The Journal of Neurophysiology Vol. 82 No. 6 December 1999, pp. 2876-2882
Copyright ©1999 by the American Physiological Society

Apamin-Sensitive Conductance Mediates the K⁺ Current Response During Chemical Ischemia in CA3 Pyramidal Cells

Brain Research Institute, University of Zurich, CH-8057 Zurich, Switzerland

Tanabe, Mitsuo, Masahiro Mori, Beat H. Gähwiler, and Urs Gerber. Apamin-Sensitive Conductance Mediates the K⁺ Current Response During Chemical Ischemia in CA3 Pyramidal Cells. J. Neurophysiol. 82: 2876-2882, 1999. Pyramidal cells typically respond to ischemia with initial transient hyperpolarization, which may represent a neuroprotective response.

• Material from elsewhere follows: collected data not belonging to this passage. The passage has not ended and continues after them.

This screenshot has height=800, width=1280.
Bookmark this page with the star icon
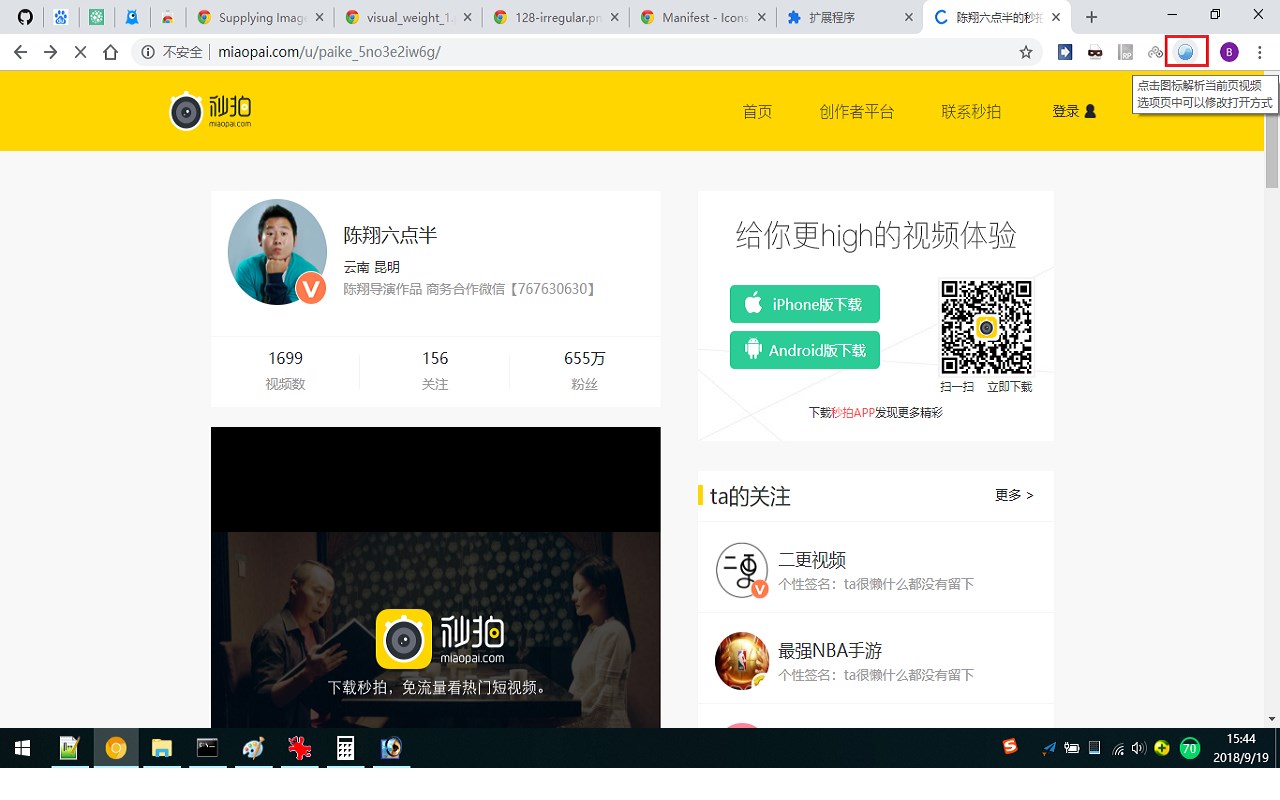pyautogui.click(x=1026, y=52)
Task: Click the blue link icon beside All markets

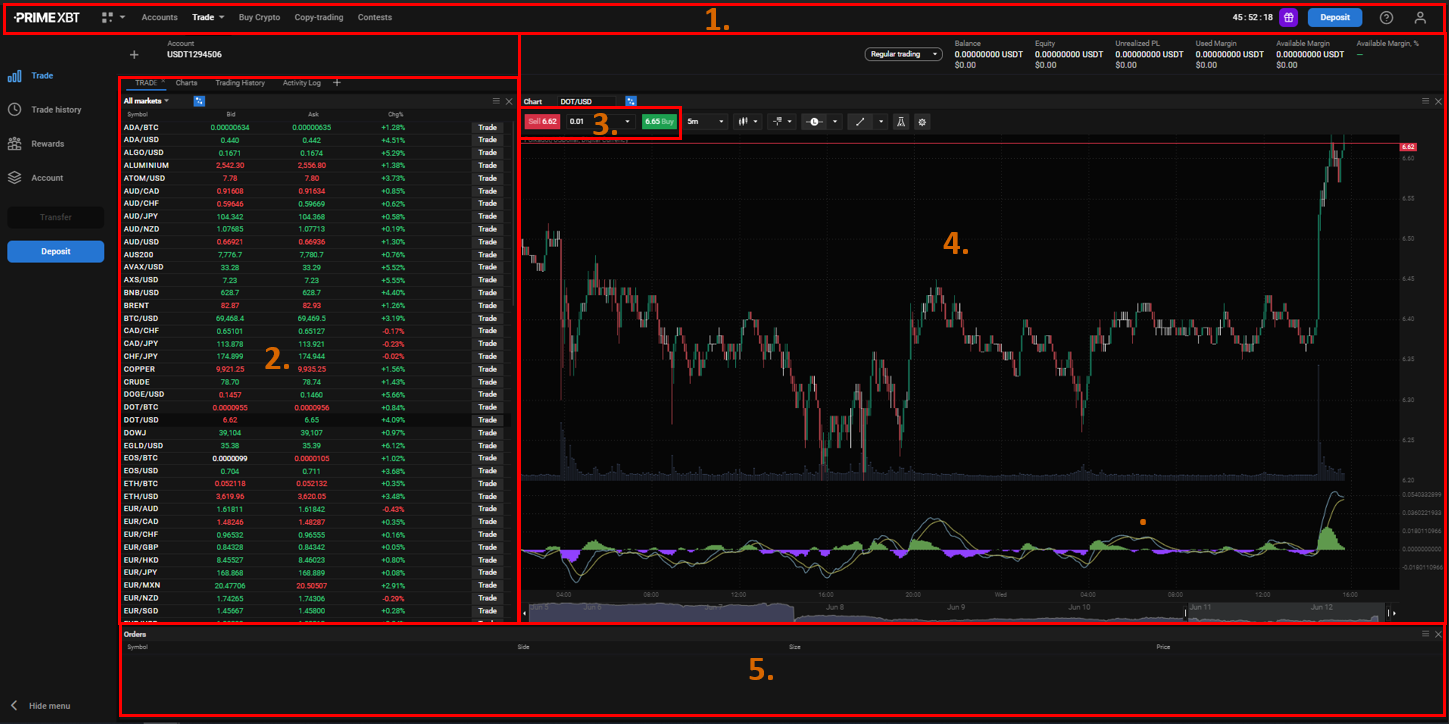Action: tap(199, 101)
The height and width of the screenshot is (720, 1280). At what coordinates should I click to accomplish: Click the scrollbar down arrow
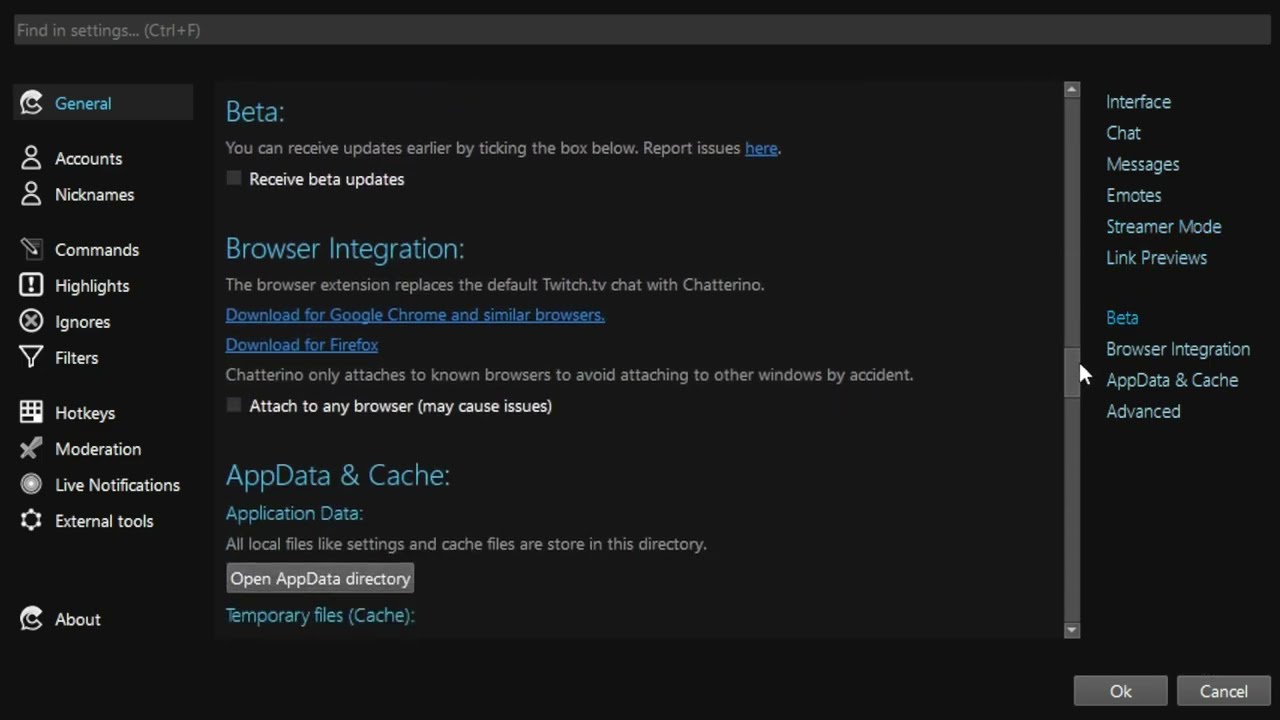[x=1072, y=630]

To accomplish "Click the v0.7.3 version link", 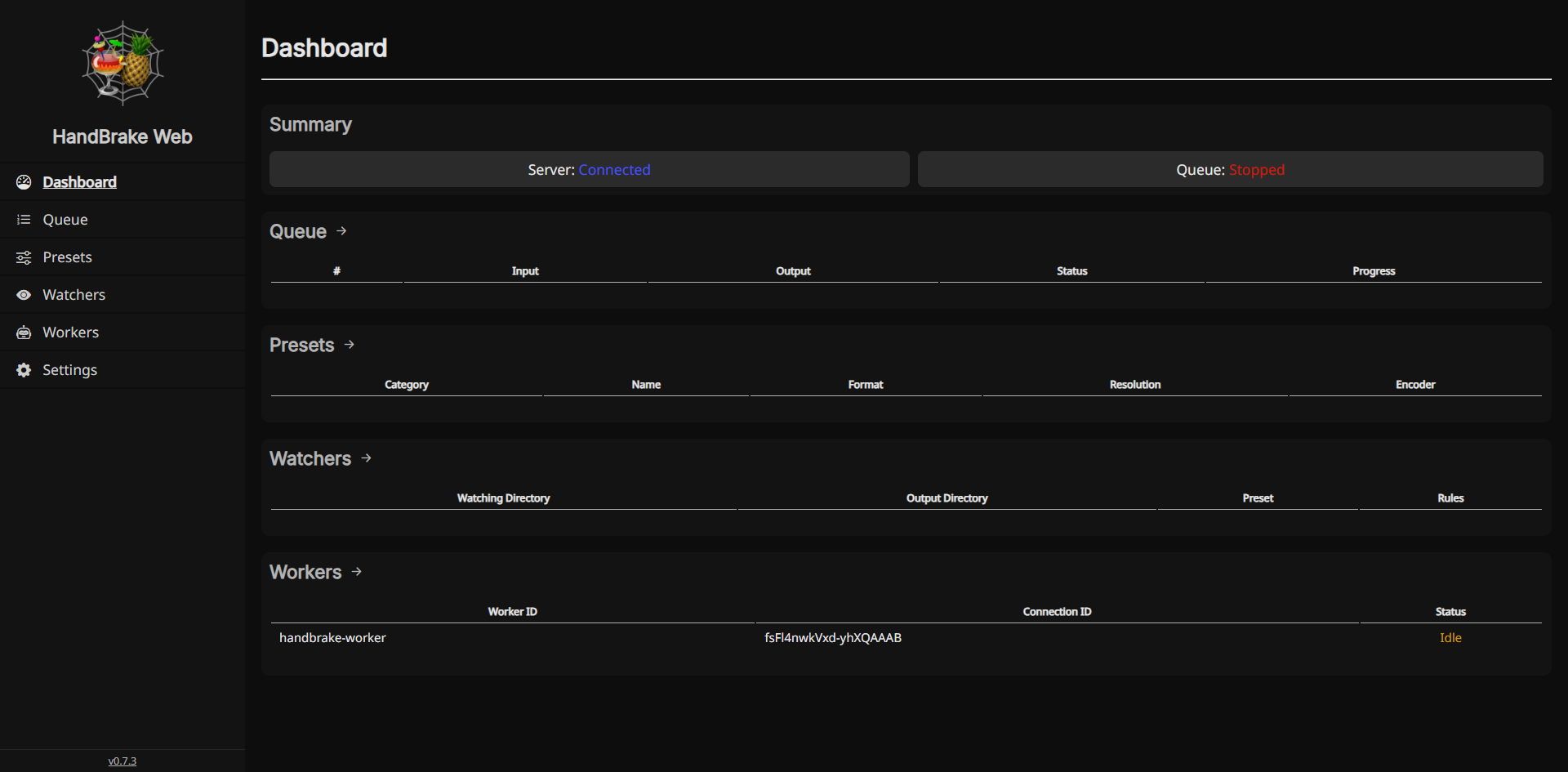I will [122, 761].
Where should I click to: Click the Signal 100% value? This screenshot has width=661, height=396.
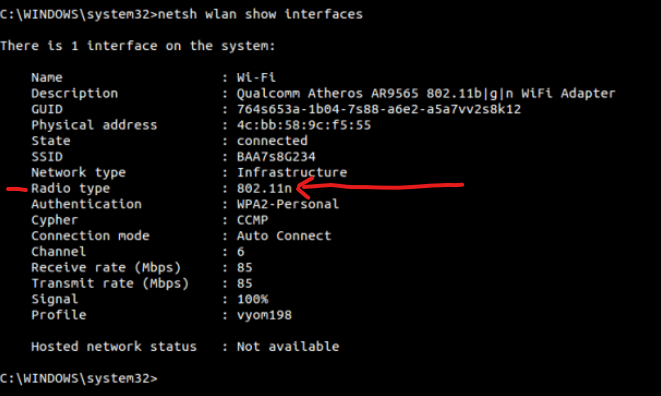click(x=252, y=299)
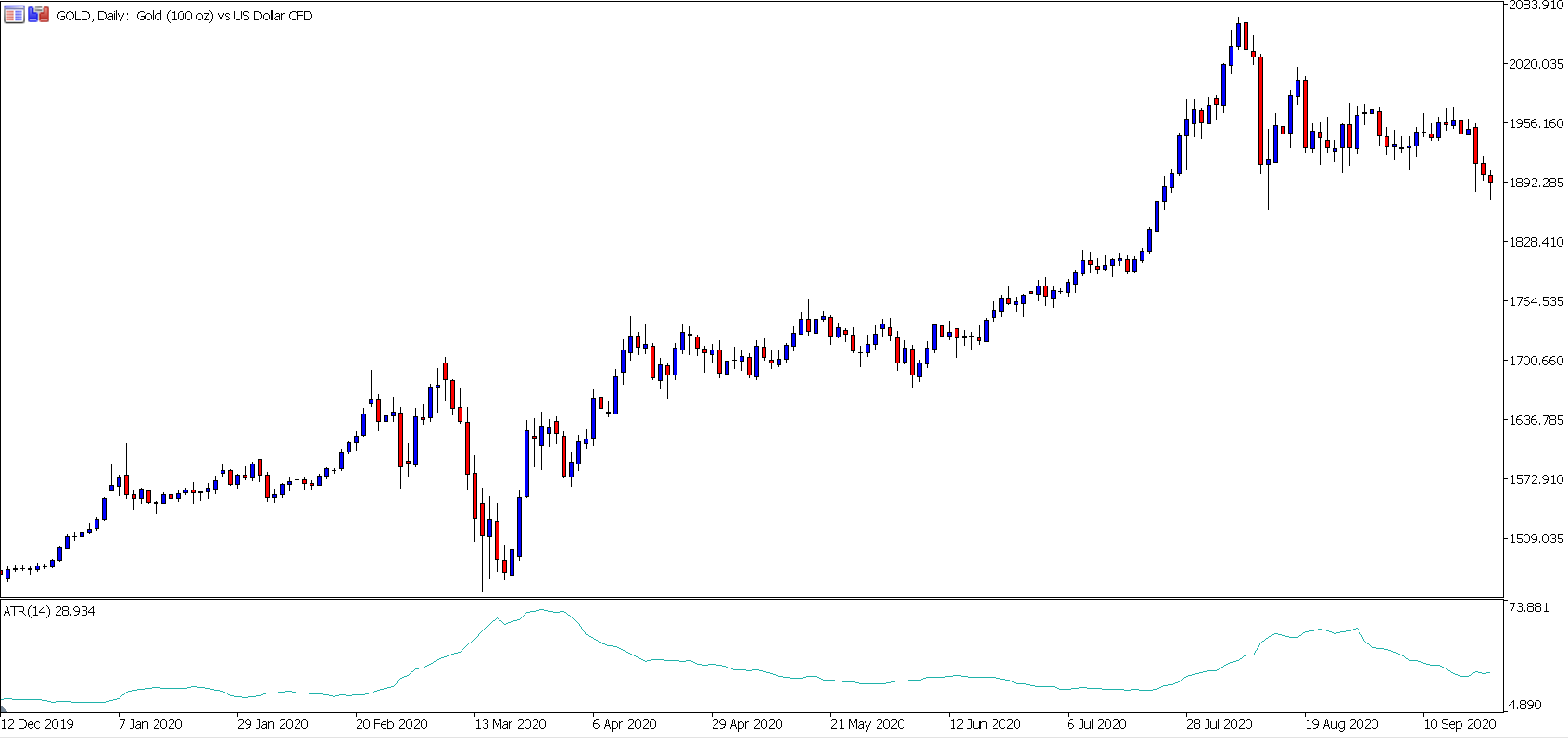Click the 21 May 2020 date label

pyautogui.click(x=867, y=724)
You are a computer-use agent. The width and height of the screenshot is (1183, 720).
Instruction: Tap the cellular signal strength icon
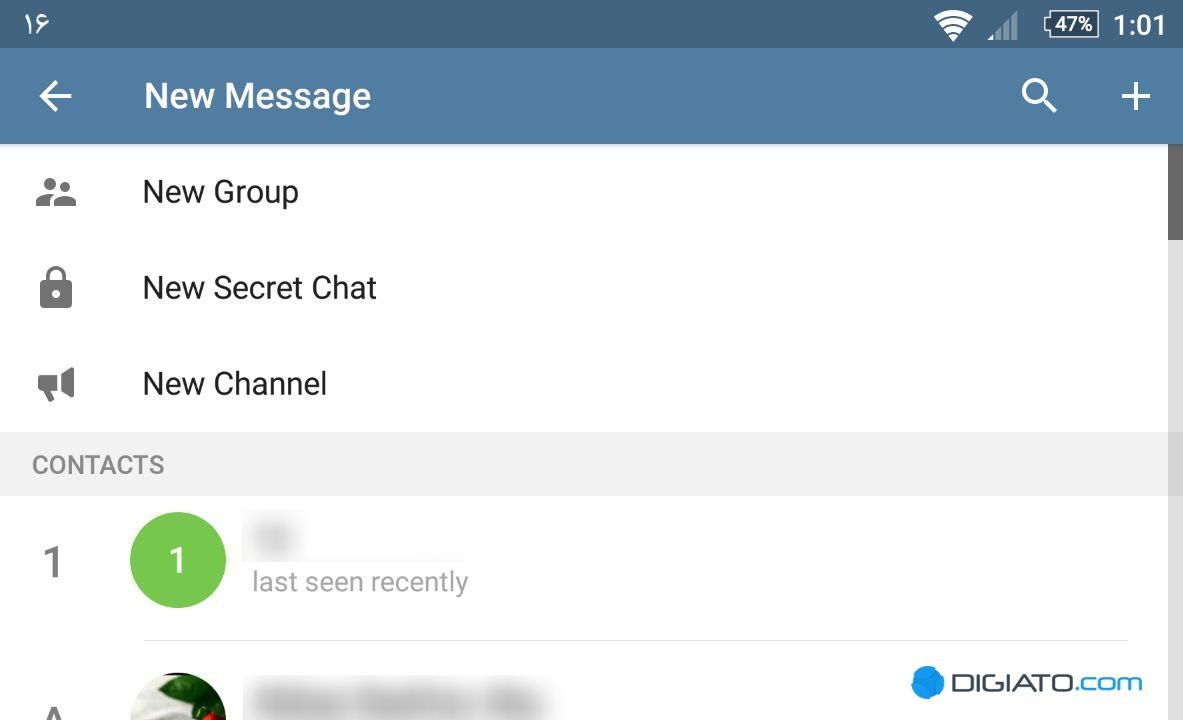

To identify the conductance underlying this hyperpolarization in CA3 pyramidal neurons of rat hippocampal organotypic slice cultures, recordings were obtained using the single-electrode voltage-clamp technique. Brief chemical ischemia (2 mM 2-deoxyglucose and 3 mM NaN₃, for 4 min) induced a response mediated by an increase in K⁺ conductance. This current was blocked by intracellular application of the Ca²⁺ chelator, bis-(o-aminophenoxy)-N,N,N',N'-tetraacetic acid (BAPTA), reduced with low external [Ca²⁺], and inhibited by a selective L-type Ca²⁺ channel inhibitor, isradipine, consistent with the activation of a Ca²⁺-dependent K⁺ conductance. Experiments with charybdotoxin (10 nM) and tetraethylammonium (TEA; 1 mM), or with the protein kinase C activator, phorbol 12,13-diacetate (PDAc; 3 µM), ruled out an involvement of a large conductance-type or an apamin-insensitive small conductance, respectively. In the presence of apamin (1 µM), however, the outward current was significantly reduced. These results demonstrate that in rat hippocampal CA3 pyramidal neurons an apamin-sensitive Ca²⁺-dependent K⁺ conductance is activated in response to brief ischemia generating a pronounced outward current.